Food waste is a serious problem in the United States, where an estimated 30-40 percent of the food supply is wasted each year. At the same time, millions of Americans are struggling with hunger and food insecurity. Organizations like the NAU Food Recovery Network help to tackle both problems by recovering surplus food that would otherwise go to waste and distributing it to those in need.
“If we are going to make a significant impact on climate change and make strides toward our carbon neutrality goals, it’s crucial that we ALL get involved. Sodexo as a corporation is also committed to reducing overall food waste by 50% by 2025,” Alvarado said. “It’s especially important that we embrace opportunities to reduce waste and take action in other ways that positively impact or at least lessen our impact on the environment and the community.”
How NAU is tackling waste
The NAU Food Recovery Network is always looking for more volunteers to repurpose food and keep it out of the landfill and help those in the community most in need. They meet every day to recover food at the Hot Spot in the Union and at the DüB that would otherwise be thrown away and take it to the nearby Sunshine Rescue Mission downtown.
“These programs give back to the community and help those serving the most vulnerable in Flagstaff. The environmental benefits of not sending the food to the landfill also reduce our GHG emissions and throwing away something that can feed others,” Nielsen said. “I would love to see organizations, clubs and departments adopt a week or a day for volunteering for NAU food recovery so that this effort becomes more institutionally sustainable.”
The volunteering process is simple and typically takes about an hour or less.

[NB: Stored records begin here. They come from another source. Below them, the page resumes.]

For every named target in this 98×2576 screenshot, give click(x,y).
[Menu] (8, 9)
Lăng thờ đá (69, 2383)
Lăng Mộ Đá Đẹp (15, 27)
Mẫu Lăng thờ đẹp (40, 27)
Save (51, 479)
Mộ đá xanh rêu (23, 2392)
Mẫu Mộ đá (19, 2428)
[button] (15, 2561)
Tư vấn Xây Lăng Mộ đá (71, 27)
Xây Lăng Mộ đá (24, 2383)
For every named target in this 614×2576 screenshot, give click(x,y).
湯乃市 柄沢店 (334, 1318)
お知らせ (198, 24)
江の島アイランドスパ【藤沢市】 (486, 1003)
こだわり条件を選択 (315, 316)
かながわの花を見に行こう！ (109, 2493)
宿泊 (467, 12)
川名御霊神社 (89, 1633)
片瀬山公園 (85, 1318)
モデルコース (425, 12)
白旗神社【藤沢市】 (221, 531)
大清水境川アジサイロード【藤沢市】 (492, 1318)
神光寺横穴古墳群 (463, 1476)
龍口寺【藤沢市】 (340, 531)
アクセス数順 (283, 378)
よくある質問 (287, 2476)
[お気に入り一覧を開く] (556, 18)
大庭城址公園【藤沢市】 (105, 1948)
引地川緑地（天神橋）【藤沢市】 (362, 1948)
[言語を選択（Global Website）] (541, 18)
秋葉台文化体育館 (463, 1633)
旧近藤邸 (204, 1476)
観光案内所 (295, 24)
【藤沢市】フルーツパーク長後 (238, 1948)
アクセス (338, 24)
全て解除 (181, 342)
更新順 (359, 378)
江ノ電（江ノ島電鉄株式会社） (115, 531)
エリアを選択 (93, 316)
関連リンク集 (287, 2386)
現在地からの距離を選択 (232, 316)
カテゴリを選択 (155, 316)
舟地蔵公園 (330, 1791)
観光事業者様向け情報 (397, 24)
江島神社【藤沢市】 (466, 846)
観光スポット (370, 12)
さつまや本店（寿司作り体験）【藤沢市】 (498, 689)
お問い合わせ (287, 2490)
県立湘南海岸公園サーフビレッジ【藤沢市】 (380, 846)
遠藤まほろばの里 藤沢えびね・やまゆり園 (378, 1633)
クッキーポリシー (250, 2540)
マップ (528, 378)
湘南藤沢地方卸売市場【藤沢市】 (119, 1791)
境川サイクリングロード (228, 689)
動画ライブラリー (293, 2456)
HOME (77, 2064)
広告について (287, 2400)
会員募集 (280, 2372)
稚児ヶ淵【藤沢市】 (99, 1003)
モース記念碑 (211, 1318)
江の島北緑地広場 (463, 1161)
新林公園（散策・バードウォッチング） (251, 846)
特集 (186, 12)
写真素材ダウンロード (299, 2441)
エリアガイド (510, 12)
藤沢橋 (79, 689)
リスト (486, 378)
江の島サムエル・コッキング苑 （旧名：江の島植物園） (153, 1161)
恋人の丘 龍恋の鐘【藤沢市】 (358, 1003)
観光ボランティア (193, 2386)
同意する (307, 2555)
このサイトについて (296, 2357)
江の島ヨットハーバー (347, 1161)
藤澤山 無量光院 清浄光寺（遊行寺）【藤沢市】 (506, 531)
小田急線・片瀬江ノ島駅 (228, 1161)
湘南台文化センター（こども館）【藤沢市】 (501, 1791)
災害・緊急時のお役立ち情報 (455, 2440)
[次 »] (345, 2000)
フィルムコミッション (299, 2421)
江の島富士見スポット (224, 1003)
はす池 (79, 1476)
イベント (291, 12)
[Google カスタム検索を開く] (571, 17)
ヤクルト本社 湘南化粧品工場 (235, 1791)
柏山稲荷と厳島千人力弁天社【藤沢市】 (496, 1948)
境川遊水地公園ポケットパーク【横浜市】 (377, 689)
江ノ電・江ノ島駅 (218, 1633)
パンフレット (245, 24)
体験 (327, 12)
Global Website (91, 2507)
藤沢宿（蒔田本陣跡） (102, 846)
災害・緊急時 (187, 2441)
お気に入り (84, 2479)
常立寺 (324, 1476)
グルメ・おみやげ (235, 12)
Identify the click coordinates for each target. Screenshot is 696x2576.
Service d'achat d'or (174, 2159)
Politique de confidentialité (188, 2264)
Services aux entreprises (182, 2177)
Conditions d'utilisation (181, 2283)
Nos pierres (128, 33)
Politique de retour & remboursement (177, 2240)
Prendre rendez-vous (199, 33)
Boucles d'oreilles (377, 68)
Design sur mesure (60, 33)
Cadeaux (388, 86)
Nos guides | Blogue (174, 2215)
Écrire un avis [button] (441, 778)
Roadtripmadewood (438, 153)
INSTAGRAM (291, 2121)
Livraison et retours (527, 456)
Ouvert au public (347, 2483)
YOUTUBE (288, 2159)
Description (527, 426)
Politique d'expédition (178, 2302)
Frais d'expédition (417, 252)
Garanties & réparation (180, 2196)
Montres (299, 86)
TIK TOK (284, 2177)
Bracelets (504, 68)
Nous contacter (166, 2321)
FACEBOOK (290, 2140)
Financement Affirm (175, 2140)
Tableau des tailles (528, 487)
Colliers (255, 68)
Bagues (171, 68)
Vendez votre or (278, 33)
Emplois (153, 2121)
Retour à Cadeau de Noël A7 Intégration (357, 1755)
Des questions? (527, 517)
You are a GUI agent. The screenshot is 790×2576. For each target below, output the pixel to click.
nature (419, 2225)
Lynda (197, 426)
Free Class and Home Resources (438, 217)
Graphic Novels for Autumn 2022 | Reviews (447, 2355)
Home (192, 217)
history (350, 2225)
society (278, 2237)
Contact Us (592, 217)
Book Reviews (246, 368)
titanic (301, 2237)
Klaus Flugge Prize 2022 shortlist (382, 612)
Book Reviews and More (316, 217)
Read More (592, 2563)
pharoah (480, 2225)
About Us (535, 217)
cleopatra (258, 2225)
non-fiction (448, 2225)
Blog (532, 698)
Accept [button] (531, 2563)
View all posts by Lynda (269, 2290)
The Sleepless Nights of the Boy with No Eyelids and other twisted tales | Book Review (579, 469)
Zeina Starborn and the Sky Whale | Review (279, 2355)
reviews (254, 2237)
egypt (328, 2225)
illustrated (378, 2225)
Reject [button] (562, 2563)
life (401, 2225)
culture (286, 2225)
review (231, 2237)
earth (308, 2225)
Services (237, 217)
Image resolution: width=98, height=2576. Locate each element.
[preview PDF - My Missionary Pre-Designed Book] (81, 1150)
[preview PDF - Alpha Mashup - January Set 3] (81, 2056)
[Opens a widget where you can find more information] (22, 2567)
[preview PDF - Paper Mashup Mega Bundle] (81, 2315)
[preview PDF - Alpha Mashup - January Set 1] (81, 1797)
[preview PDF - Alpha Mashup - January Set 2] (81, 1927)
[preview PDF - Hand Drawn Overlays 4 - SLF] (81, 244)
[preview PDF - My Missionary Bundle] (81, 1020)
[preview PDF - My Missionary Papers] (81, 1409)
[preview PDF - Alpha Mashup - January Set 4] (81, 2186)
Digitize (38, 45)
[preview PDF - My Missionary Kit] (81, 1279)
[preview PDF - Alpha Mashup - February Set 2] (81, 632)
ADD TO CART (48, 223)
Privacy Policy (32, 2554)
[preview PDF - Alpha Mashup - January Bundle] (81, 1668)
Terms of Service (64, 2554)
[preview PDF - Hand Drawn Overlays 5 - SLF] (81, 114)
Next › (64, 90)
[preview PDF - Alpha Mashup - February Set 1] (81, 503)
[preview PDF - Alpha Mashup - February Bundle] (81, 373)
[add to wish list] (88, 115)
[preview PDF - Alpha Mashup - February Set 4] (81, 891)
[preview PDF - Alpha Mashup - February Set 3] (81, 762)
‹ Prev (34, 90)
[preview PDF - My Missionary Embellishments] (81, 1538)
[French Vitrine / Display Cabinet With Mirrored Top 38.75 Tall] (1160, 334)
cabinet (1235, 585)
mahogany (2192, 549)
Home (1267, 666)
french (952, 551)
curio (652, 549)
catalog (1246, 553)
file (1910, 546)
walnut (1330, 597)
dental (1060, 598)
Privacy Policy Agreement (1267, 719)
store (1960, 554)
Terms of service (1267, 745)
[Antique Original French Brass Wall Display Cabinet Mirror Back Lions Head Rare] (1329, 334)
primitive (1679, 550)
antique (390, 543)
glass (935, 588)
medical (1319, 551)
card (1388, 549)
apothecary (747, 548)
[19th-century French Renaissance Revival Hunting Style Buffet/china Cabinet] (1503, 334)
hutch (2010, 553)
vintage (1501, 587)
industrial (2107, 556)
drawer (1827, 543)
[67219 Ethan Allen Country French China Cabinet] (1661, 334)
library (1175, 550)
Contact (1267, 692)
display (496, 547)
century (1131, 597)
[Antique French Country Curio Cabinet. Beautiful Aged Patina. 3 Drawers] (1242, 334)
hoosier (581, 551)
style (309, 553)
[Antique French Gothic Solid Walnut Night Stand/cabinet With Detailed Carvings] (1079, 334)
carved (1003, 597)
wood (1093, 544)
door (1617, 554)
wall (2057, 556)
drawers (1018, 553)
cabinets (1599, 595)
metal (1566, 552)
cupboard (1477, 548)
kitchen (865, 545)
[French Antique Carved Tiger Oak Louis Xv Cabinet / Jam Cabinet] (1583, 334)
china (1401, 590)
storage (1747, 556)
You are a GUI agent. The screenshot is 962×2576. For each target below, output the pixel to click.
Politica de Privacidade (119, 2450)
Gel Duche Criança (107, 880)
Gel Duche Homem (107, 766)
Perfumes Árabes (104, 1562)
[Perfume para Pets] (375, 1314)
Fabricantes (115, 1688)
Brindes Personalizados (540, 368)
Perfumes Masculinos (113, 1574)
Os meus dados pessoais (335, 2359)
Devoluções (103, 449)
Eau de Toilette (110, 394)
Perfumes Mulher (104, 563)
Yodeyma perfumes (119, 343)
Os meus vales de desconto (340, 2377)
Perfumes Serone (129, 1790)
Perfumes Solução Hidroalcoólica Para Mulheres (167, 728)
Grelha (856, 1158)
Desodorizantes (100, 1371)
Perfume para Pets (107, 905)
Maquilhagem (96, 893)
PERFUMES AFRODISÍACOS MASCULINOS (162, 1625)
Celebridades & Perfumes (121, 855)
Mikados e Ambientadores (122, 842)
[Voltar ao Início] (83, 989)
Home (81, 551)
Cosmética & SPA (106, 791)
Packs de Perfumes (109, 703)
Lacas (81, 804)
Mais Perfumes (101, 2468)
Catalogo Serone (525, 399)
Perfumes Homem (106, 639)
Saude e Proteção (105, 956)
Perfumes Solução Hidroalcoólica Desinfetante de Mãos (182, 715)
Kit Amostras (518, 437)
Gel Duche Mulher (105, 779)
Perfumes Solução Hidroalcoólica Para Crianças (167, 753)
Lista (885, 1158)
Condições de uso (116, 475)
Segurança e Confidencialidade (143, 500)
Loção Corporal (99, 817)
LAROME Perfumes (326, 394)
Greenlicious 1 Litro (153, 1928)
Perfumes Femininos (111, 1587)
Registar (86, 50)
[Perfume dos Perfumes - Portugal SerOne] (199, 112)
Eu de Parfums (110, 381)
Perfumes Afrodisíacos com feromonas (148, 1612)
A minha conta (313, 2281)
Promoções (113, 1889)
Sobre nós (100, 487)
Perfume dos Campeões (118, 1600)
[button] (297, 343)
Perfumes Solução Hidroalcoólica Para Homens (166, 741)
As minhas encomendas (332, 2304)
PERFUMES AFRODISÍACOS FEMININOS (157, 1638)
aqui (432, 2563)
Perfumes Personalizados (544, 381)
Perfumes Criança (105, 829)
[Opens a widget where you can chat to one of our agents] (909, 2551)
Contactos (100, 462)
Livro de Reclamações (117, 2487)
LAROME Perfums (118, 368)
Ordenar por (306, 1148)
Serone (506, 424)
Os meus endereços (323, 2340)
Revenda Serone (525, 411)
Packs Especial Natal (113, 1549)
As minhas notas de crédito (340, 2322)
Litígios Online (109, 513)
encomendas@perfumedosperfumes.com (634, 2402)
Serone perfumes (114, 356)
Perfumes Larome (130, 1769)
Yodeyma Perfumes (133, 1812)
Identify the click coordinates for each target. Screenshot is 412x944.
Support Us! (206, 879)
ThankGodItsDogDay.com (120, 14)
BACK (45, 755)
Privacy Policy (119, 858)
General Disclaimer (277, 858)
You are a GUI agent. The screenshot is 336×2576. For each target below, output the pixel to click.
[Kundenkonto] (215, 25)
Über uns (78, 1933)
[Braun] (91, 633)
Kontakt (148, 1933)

For the Hot Spot shifts, volunteers meet at 2 p.m. Monday-Friday (excluding Tuesdays) outside of the Hot Spot in the back by the trucks in groups of two to three (one driver, one or two recovering food). With help from a volunteer shift leader from FRN, volunteers will be walked through the process of food recovery. For the DuB shifts, volunteers meet at 4:50 p.m. Monday-Friday in front of the DuB cafeteria, near the register, in groups of two to three (one driver, one or two recovering food).
“To other students who would like to get involved in sustainability measures, I would say to just take the leap and try it out. Go to a club event, volunteer with a local organization (or FRN!) and see how you feel. Being involved in something that aligns with your values and passions feels good, and it really can make a difference” Feld said. “A few students a day volunteering with FRN has helped us divert 14,000 pounds of food waste and feed hundreds of people! Little actions matter because one: they build on each other and two: they inspire others to act too. This is how social transformations occur; lots of individuals take what steps they can to nurture change.”